When issuing debt or equity securities convertible into common stock at a discount to the fair value of the common stock at the date the debt or equity financing is committed, a company is required to record a beneficial conversion feature (“BCF”) charge. We had three separate issuances of equity securities convertible into common stock that qualify under this accounting treatment, (i) the 2011 HealthCor Notes, (ii) the 2012 HealthCor Notes and (iii) the 2014 HealthCor Notes.
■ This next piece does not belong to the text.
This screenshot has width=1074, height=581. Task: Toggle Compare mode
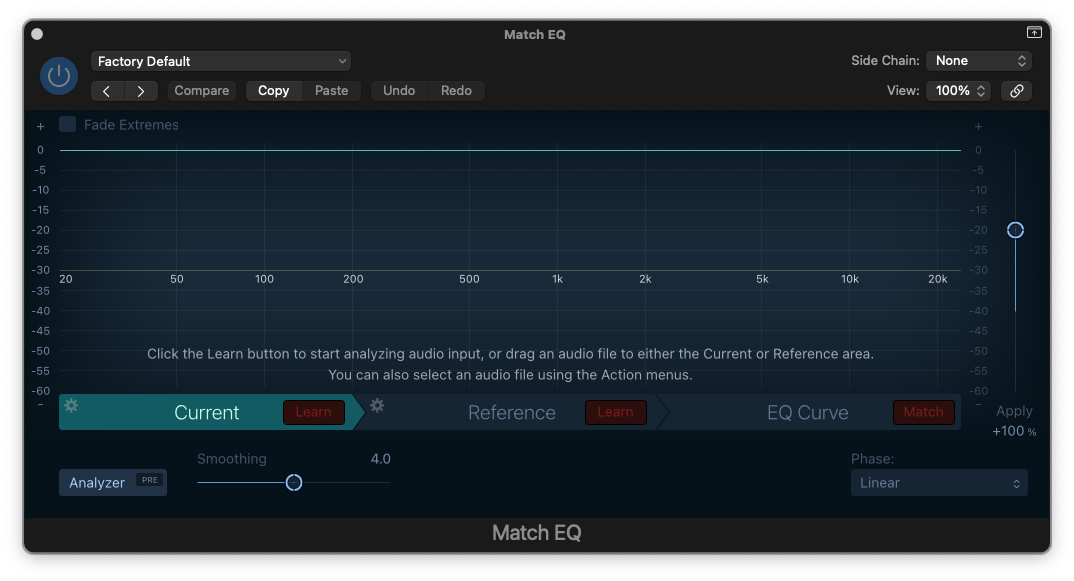point(201,90)
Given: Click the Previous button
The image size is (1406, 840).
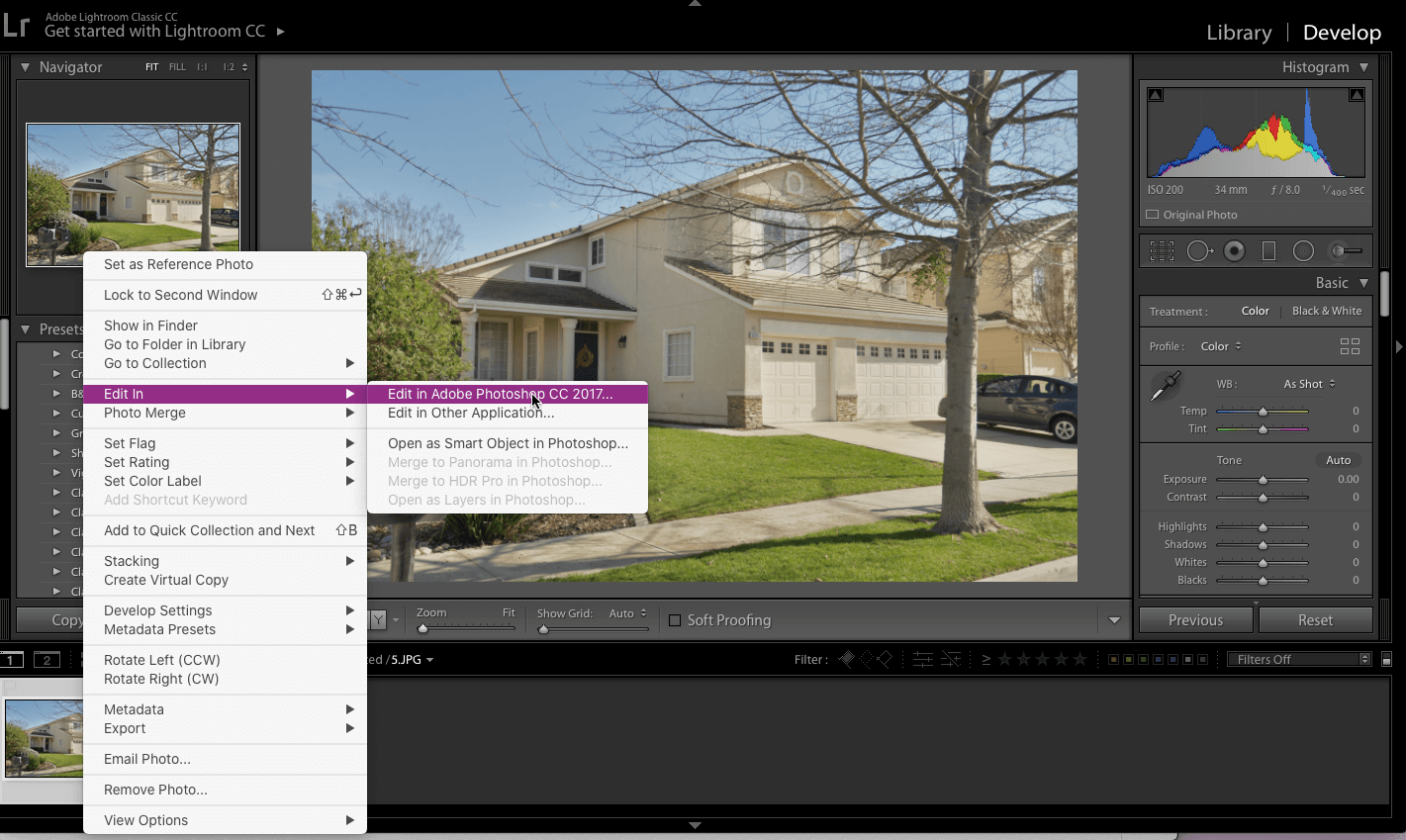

Because the conversion option and the 2011 HealthCor Warrants on the 2011 HealthCor Notes were originally classified as a liability when issued due to the down round provision and the removal of the provision requiring liability treatment, and subsequently reclassified to equity on December 31, 2011 when the 2011 HealthCor Notes were amended, only the accrued interest capitalized as payment in kind (‘‘PIK’’) since reclassification qualifies under this accounting treatment. We recorded an aggregate of $0 and $1,406,760 in interest for the three months ended March 31, 2023 and 2022, respectively, related to these transactions. For the three months ended March 31, 2023 and 2022, we recorded $0 and $860,728, respectively, of PIK related to the notes included in the HealthCor Purchase Agreement. Under the accounting standards, we determined that the restructuring of the HealthCor notes, pursuant to the terms of the Ninth Amendment, resulted in a troubled debt restructuring.

 

Warrants were issued with the Fourth, Fifth, Eighth, Ninth, and Allonge 3 Amendment Notes and the proceeds were allocated to the instruments based on relative fair value as the warrants did not contain any features requiring liability treatment and therefore were classified as equity. At each amendment date, the warrants were recorded as debt discount, as a reduction of the net carrying amount of the debt. The debt discounts are amortized into interest expense each period under the effective interest method. The value allocated to the Ninth Amendment Warrants was $378,000. The value allocated to the Allonge 3 Amendment Warrants was $420,000.

 

Warrants were issued with Allonge 4 Amendment Notes and the proceeds were allocated to the instruments based on relative fair value as the warrants did not contain any features requiring liability treatment and therefore were classified as equity. At each amendment date, the warrants were recorded as debt discount, as a reduction of the net carrying amount of the debt. The debt discounts are amortized into interest expense each period under the effective interest method. The value allocated to the Allonge 4 Amendment Warrants was $240,000.